Mobile banking and payments need a similar intersection and streamlining of functionality in order to capture user attention and offer convenience to FI customers. Banks need to provide these services to their customers to stay in the loop on revenue streams, maintain top-of-wallet status and retain customers. Thankfully, although there may end up being multiple types of models delivered to the market, no player in this quickly evolving space is better suited to deliver on the promise of mobile finance than banks.
Why Banks Will Win
FIs have a powerful trifecta needed to succeed in tomorrow’s payment landscape:
1. User Experience
Today’s users expect consumer services that are seamless: Facebook’s pervasive “Like” button around the Web, Apple iCloud’s sync of files and preferences across devices, etc. So, too, do financial customers expect a seamless service across their mobile banking and payments tools — a complete workflow of personal finance which requires the integration of payments, offers and other services with existing mobile banking services.
This elevates a “mobile” payment from the existing payments of today by integrating with offers and rewards systems, and unifying point of sale (POS) or person-to-person (P2P) payments, instant ID verification and auto-tagging. It’s what happens around the payment through the bank and its partners that will truly set the technology apart.
2. Risk Management
Banks and payment processors continue to provide strong, proven risk management and fraud protection to their customers across all channels of business. With e-channel fraud increasing, consumers will turn to the FIs that can provide fraud risk management across multiple products and channels concurrently and in near real time — something that is strengthened, not weakened, by the deputization of consumer mobile devices. A cell phone’s close proximity to its owner, geolocation services, instant actionable alerts and multifactor authentication across a device and mobile banking applications all make the phone a formidable opponent against fraudsters.
3. Brand Trust
A better, seamless user experience paired with the dedicated risk management and fraud protection systems found in FIs prove what a majority of users believe: your bank is the most trusted provider of financial services and information. A recent Fiserv Consumer Trends Survey found that a majority of survey respondents would trust their bank or credit union more than any other card issuer or payments startup with handling mobile payment technologies, and we believe this number will only increase as increased security standards are applied to new payment technologies.
What’s Next?
Again, it’s what’s around the payment that really matters in this evolution of mobile finance. Tying in geolocated offers and coupons, mobile receipts, loyalty incentives and the ability to consolidate payment accounts onto one device will signal the marriage of mobile banking and payments capabilities into a consumer economy driven by mobile interaction.
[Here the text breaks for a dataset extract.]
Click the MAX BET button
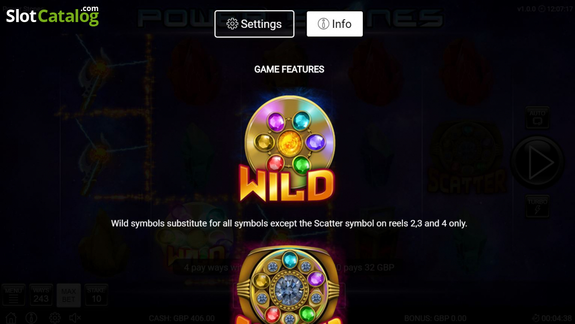This screenshot has height=324, width=575. 69,295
Imagine — a bank customer is having lunch at a mall and receives an instant offer for 15 percent off at a favorite clothing retailer, as analyzed in their transaction records. The customer leverages location services or social check-ins and finds that that she can apply the time-sensitive offer now because the merchant has a retail outlet in the mall where she is having lunch. While checking out at the point of sale, a receipt is instantly delivered to the user’s phone, complete with an incentivized offer to return within the next 10 days for another 15 percent off.
While this scenario may still be a few years off, FIs continue to march down this path through partnerships with mobile vendors, rewards companies, payments companies and smart in-house development to tie all of these disparate systems together into a streamlined application. Smart new players to the mobile payments game, such as Google with their marriage of Google Wallet and Google Offers, are also flexing their muscles — partnering with all players in the game to bring a differentiated product to market.
The race towards mobile finance is on, with banks having a distinct advantage moving forward as mobile offerings become increasingly differentiated from other channels. Just remember that in this race, the ultimate winner is the customer — and that’s the way it should be.










0 Responses to “The Intersection of Mobile Banking and Payments: It’s About the User”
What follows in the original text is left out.